The advent of social media and platformed publishing marks our time as one of serious supply and demand, where success is symbolized by likes and shares. We’ve been given the tools to socialize and monetize, but we have yet to harmonize or critically consider the selective spotlight. These days, “erotica” has become a pastiche of poignant pandering and profit margins, not so much illicit as immeasurably incessant. It appears to be a risqué rite of passage amongst hobbyists erring to be edgy and thus writing to rouse away from the romance domain; and it’s recognized as a (re)definitive standard given its uncritical reverence. This new age [social] media works as a double-edged sword: giving people opportunities and tools to build their brands, but also imparting and implementing the ideology that actual value is a matter of branding. Because, free access isn’t the same as free reign.

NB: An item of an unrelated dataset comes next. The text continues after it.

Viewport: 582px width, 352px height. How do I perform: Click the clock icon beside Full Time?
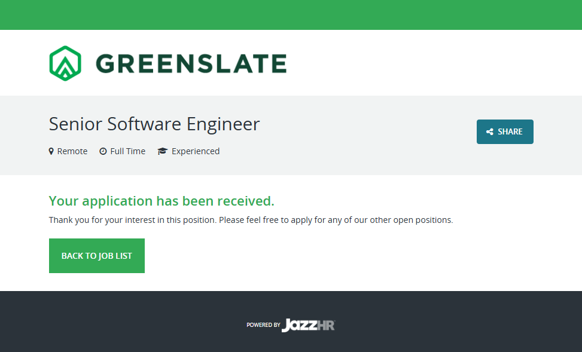[103, 151]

Privileges still serve as selective determinants of just whom and what flourishes as an enterprise. Diversity is dispossessed or disdained. There is little freedom involved in the ‘free market’ since its profiteering principles are founded upon the rejection of a reflective welfare state. Intimacy isn’t intensified when it comes to oversharing; inequality is. Occupational and sectoral segregation are more pronounced through tenuous tropes and trends. I can speak to this a lucrative ghostwriter whose life gets harder, whose quality of life ties me to ghostwriting because it serves as my only viable source of income as a writer. People want me as a labourer or sharer, not an equal. The very existence of ghostwriters as an open secret sourced by many bestsellers in comparison to the condemnation of plagiarism is a testament to how traditional publishers as well as contracts provide service and security to demographics and distributors, not individual authors.

The erotica I knew (and still struggle to find in this time) alchemized certainty and sensation. It assured readers and writers alike that flesh was life’s only guarantee: that you could only feel, even if you were not felt by another; and that your skin may not perfect, but it was yours to live in. Erotica enthralled through the power of pleasure. It stirred for its own sake, knowing anything less would disservice the desire it deifiers.
I’m sure many people still like this, but it has a special place in the hearts of those like me: those displaced by their desires than driven by them.